[OPDRACHT]
Vervang "Filters" door "Settings" in alles van de regel met "Given: Open the Filters chip button" tot en met de regel met "Looking at the", en geef die regels verder ongewijzigd terug zonder de afbeeldingen.

[REGELS BIJ OPDRACHT]
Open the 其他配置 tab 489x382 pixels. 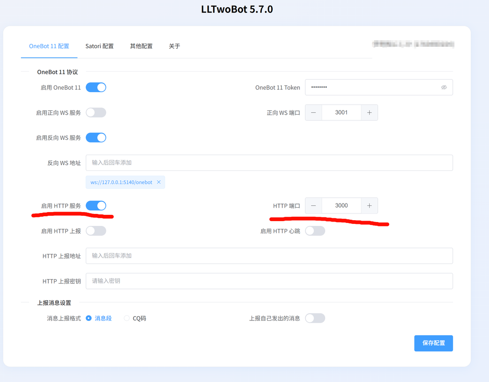click(x=141, y=46)
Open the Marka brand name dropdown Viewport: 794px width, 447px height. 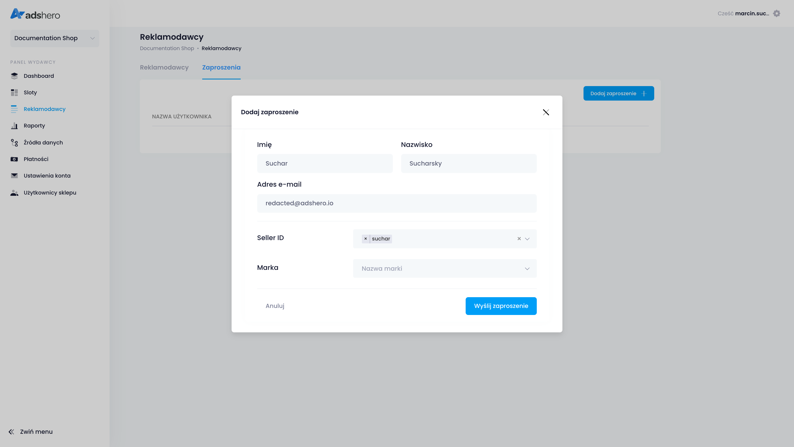pos(444,268)
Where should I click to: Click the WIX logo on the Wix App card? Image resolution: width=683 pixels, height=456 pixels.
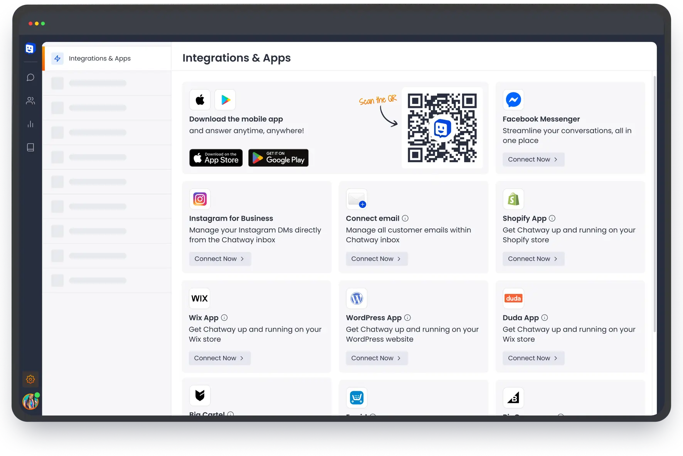[199, 298]
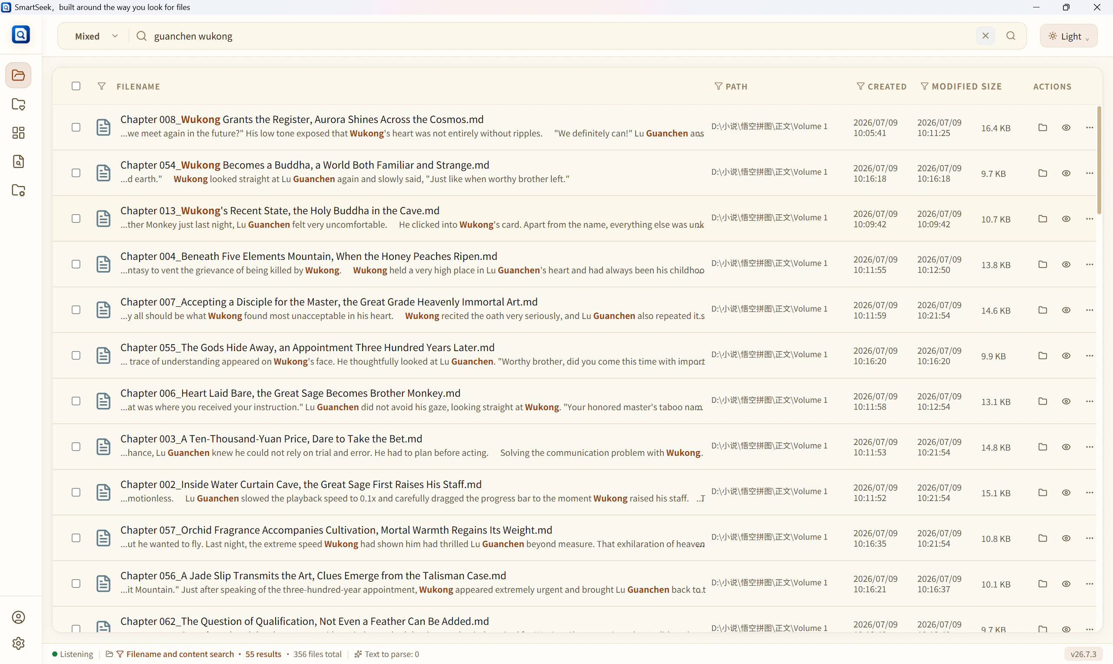
Task: Click Filename and content search status link
Action: [x=180, y=654]
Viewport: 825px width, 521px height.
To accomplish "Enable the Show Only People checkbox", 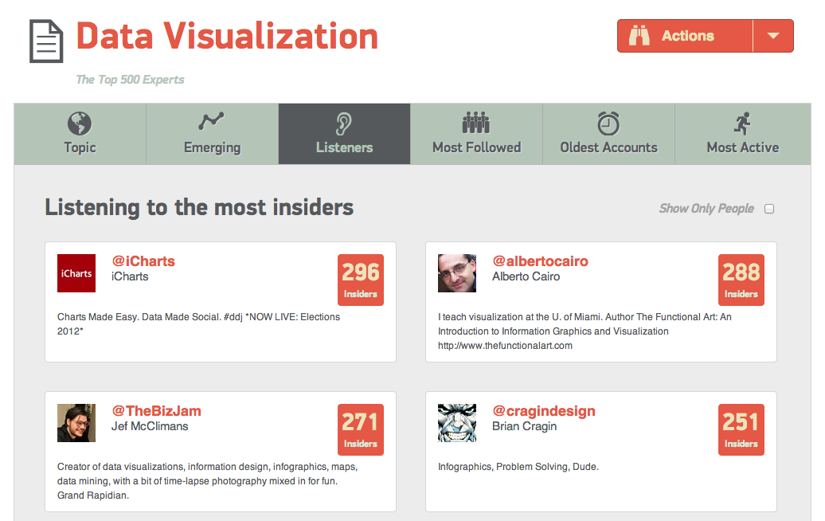I will 769,209.
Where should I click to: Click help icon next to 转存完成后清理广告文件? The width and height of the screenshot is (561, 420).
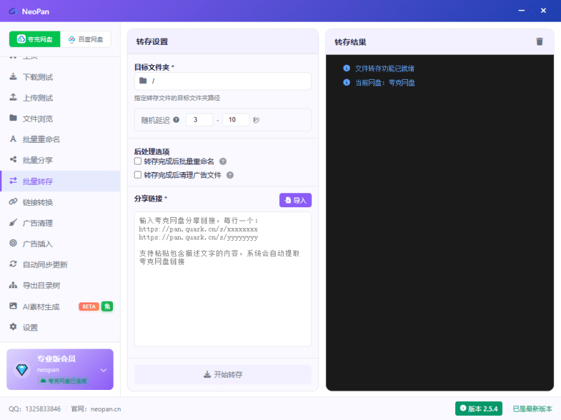point(230,175)
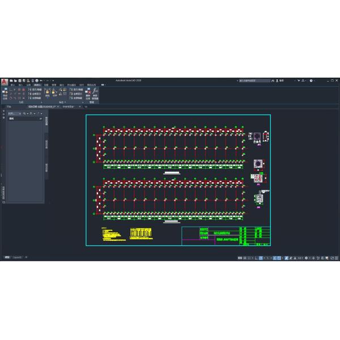The height and width of the screenshot is (340, 340).
Task: Click the Linear dimensional constraint lock icon
Action: coord(48,92)
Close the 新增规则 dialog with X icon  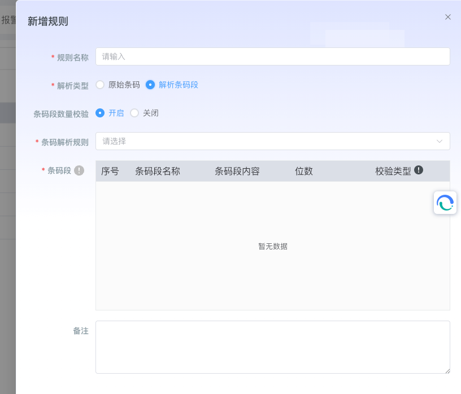coord(448,17)
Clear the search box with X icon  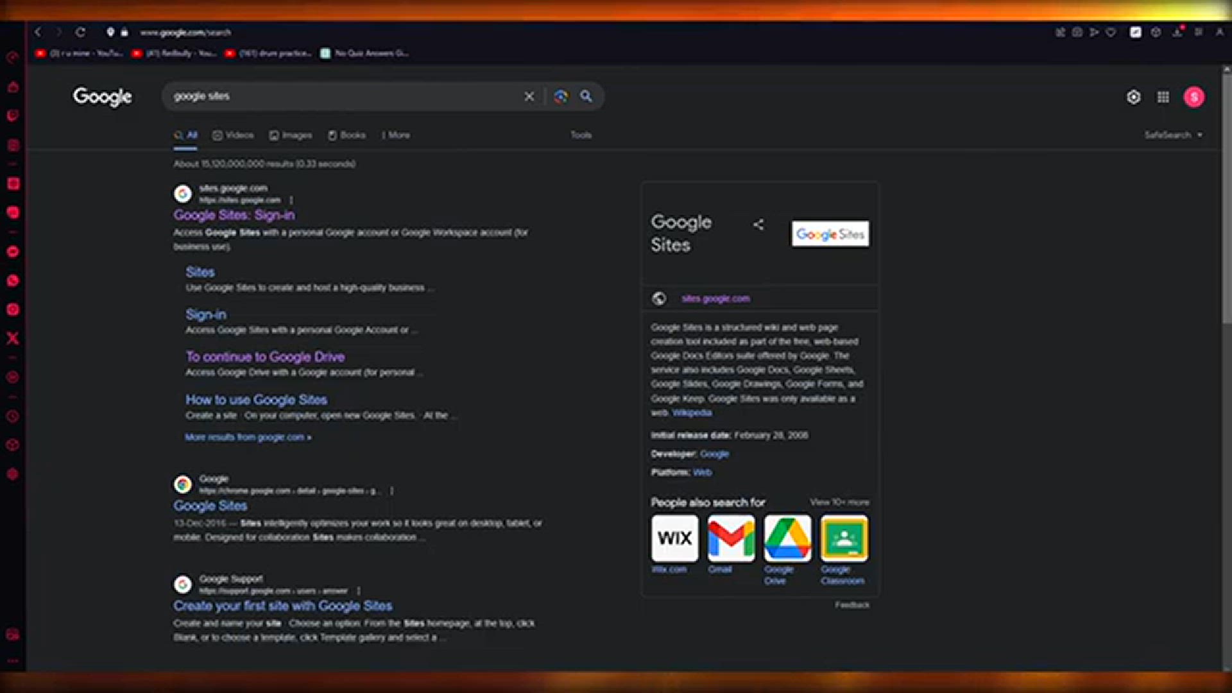[x=529, y=96]
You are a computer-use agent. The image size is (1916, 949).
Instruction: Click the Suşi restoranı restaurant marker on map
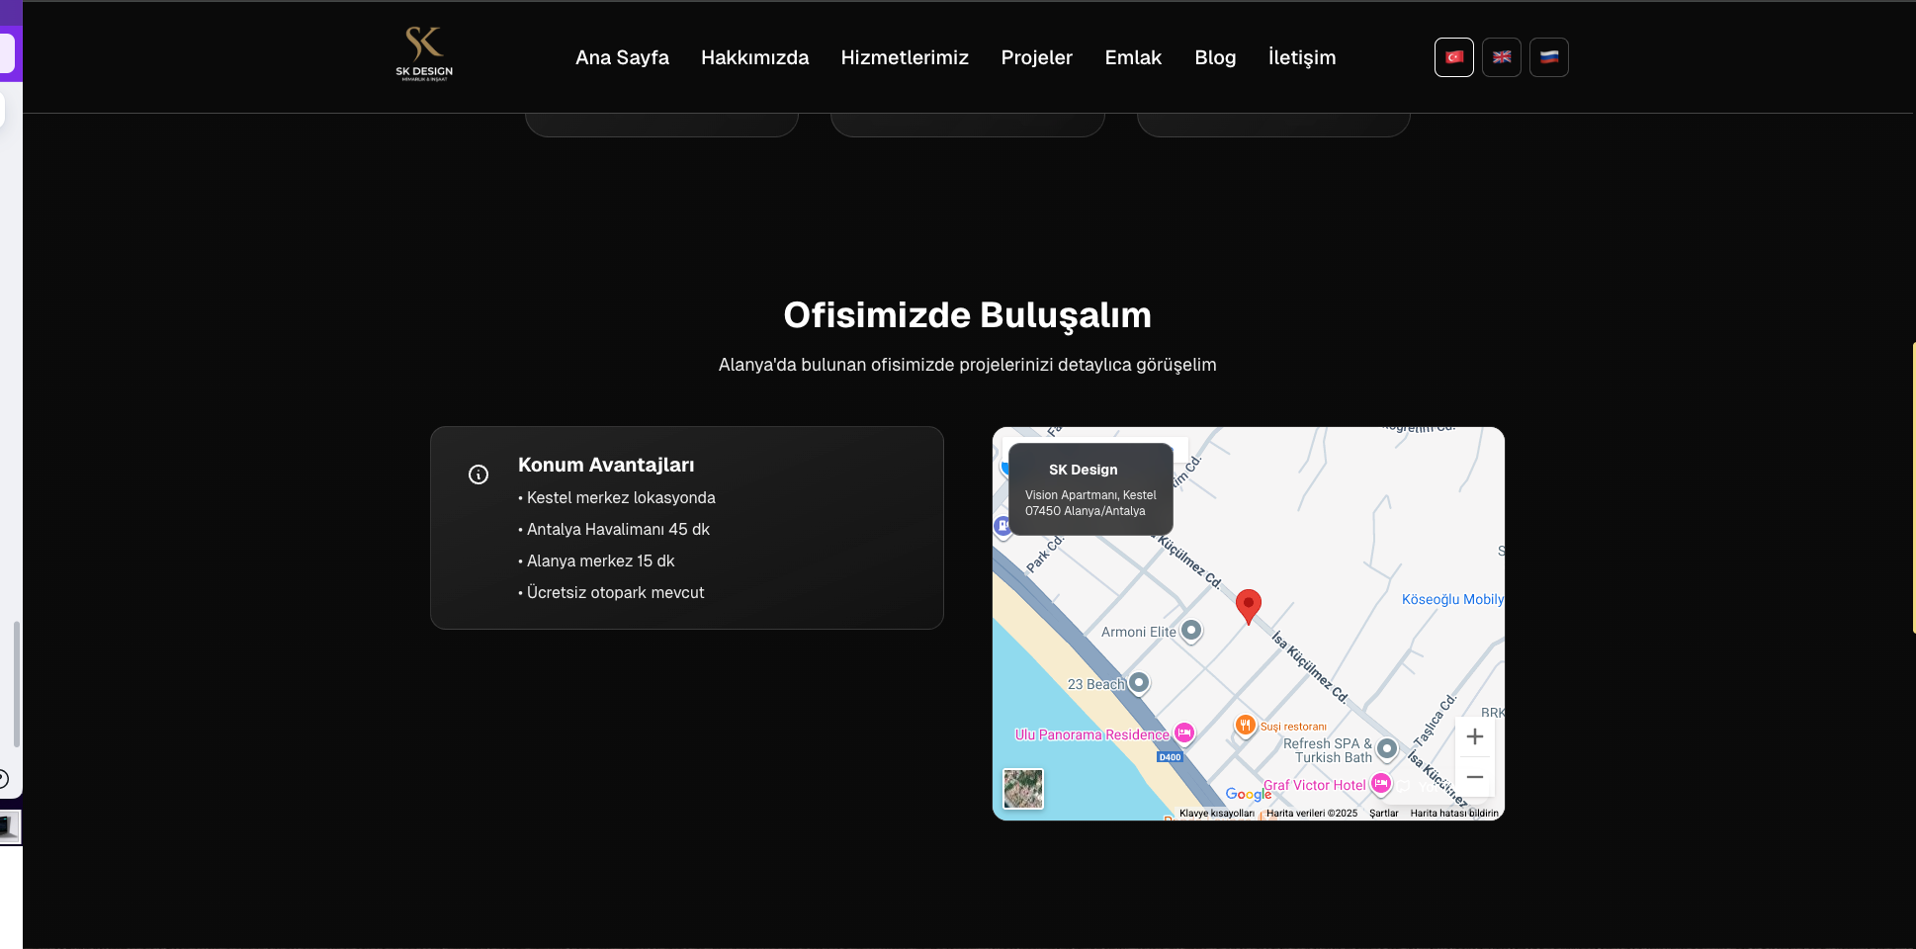coord(1247,727)
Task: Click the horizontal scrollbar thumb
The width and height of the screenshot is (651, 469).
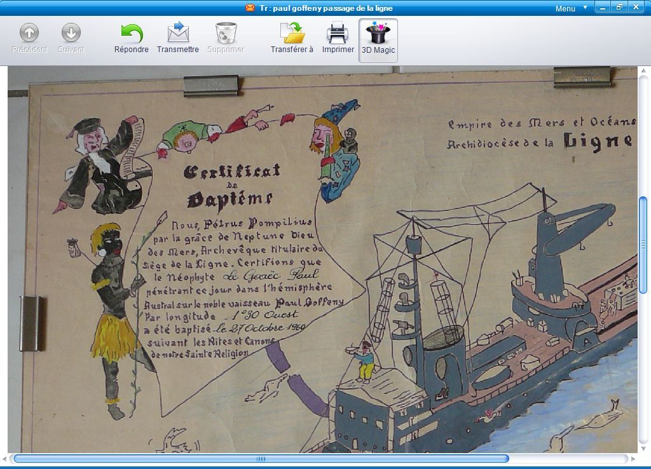Action: point(261,458)
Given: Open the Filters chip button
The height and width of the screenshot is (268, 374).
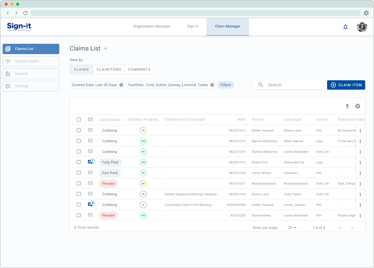Looking at the screenshot, I should [x=226, y=85].
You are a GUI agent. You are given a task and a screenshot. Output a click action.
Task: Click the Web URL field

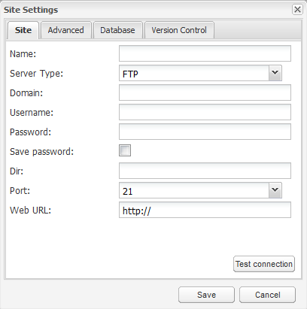[205, 210]
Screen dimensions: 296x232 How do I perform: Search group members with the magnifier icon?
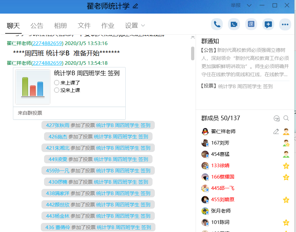[286, 118]
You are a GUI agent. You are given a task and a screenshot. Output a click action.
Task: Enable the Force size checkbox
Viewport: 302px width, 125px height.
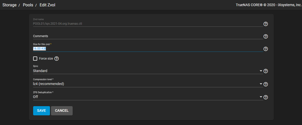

[ANTWOORD]
Given: Open the Settings chip button
The height and width of the screenshot is (268, 374).
Looking at the screenshot, I should [x=226, y=85].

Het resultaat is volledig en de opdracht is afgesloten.